Rethinking Climate Change?
I recently finished reading Michael Crichton's State of Fear, which I was more pleased with than Next.
I'm a fan of the author and have read all of his works of fiction, but I never got around to reading this one when it first came out. I was reminded of this book by a fellow columnist/adversary at my last job who rebuked me for an opinion piece I wrote on global warming.
She seemed to think that the book put global warming critics to shame, but I beg to differ. Not surprisingly, I guess.
I found many of Michael Crichton's arguments intriguing and certainly well-documented, especially his timeline of climate on the earth spanning hundreds of thousands to millions of years, its many changes over that time and the changes wrought by humans for millions of years.
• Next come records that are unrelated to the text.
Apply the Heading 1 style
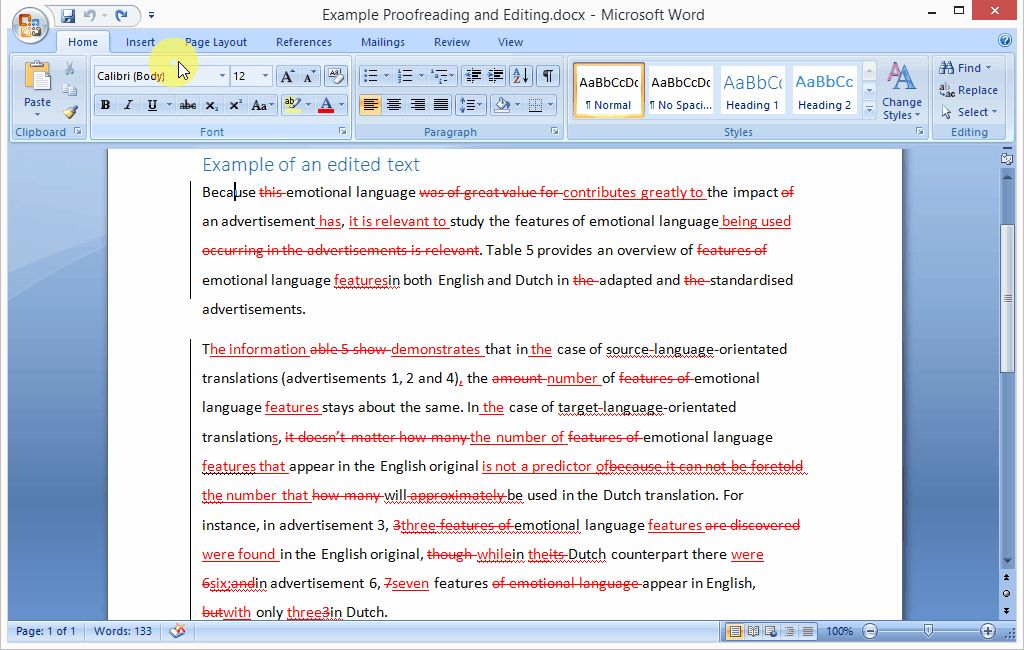The image size is (1024, 650). pyautogui.click(x=752, y=91)
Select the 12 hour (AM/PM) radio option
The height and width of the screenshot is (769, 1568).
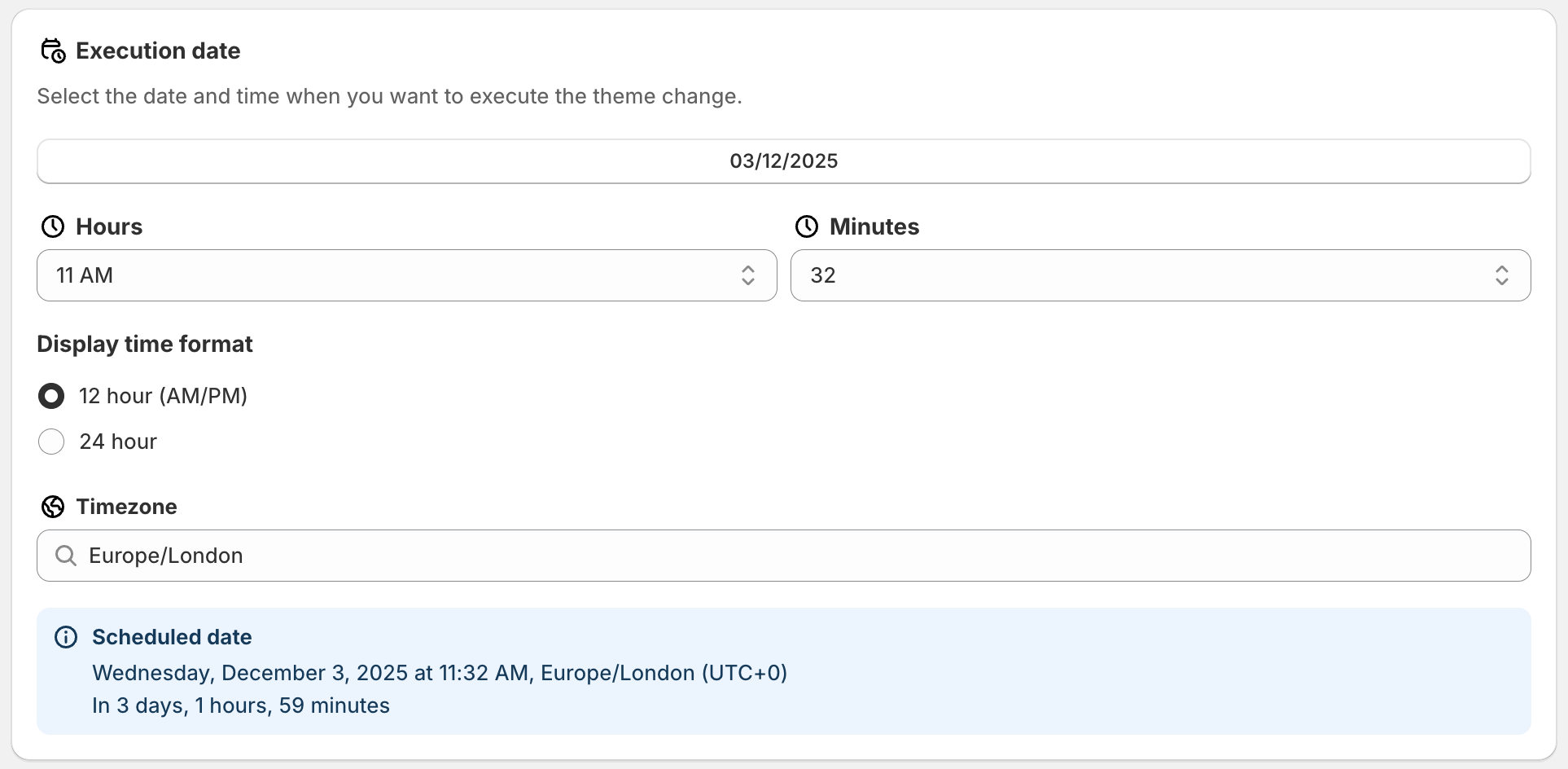51,396

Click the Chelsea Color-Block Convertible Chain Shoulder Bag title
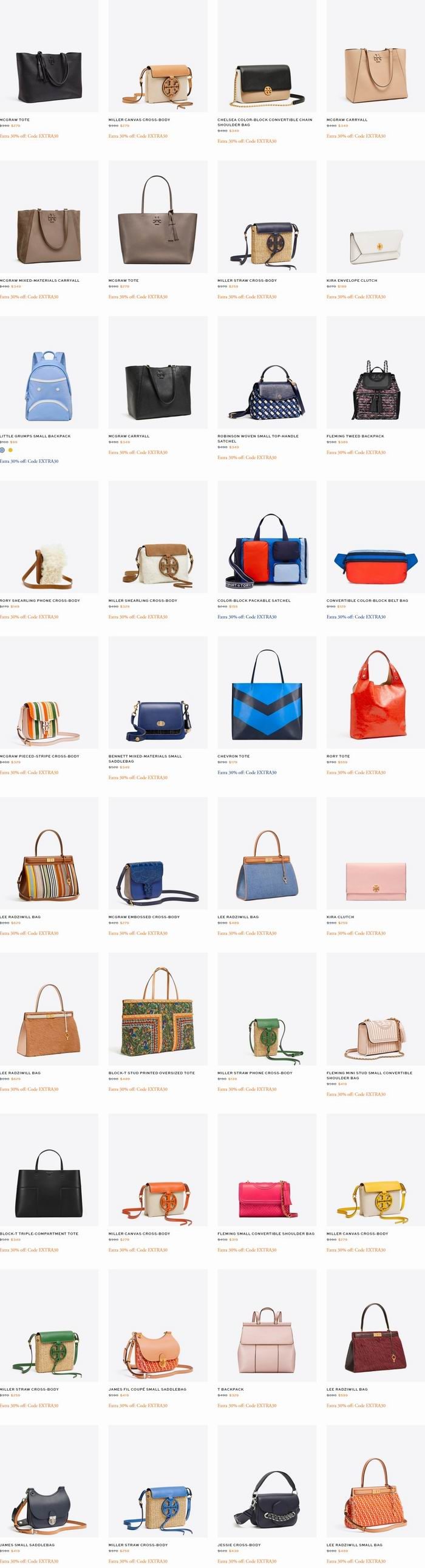[x=265, y=122]
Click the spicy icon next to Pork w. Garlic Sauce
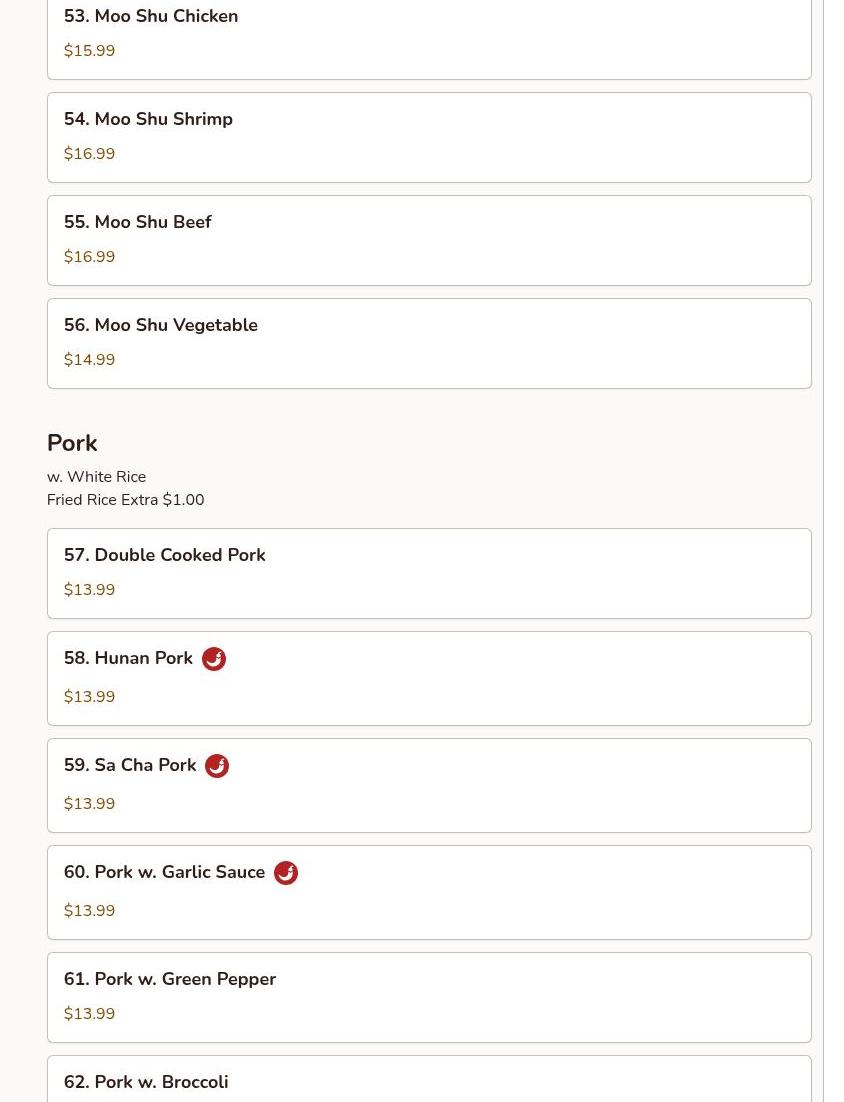 286,873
Also very sensible and probably valid points are the corrections he came up - through a main character - for the scientific and political debate to continue in a truly helpful manner.
But several of his main characters didn't think that protecting the environment was a bad thing or that humans haven't had some sort of effect on nature.
I think where the columnist's counterpoint to my column gets lost is that, yes, things like land management have been happening for quite some time, but the scale of it these days are simply amazing and far more than anything humans have done before and in a much shorter span of time.
This change involves putting large quantities of chemicals, gas, etc. into the environment and also taking away the environment's ability to counteract these changes.
For instance, the Native Americans were clearing forests and managing herds of animals, but they weren't doing it with machine that spewed out carbon dioxide, mercury, nitrogen, etc. etc., and they weren't just killing animals for the sheer fun of shooting a gun.
Also, what the book did not mention, and I'm not faulting Michael Crichton because it is out of the scope of global warming, but that much of this pollution is also causing immediate health problems.
Perhaps the global warming debate needs to refocus toward sensible conservation, intelligent use of land and smart living.
A recent study of perceived happiness and carbon footprint, which seems initially to not be linked whatsoever, found that perceived happiness doesn't mean having a super-industrialized nation with cars and energy plants to fuel hog-wild, wasteful and/or technological living.
Many of the countries with the happiest people have been using alternative energy and have been known for efficiency and smart living.
While I hardly think that it's possible to control the Earth's atmosphere or environment fully, I don't see any harm in taking steps to ensure that environmental changes are more balanced, and that we live in a manner that lessens the impact we have where possible.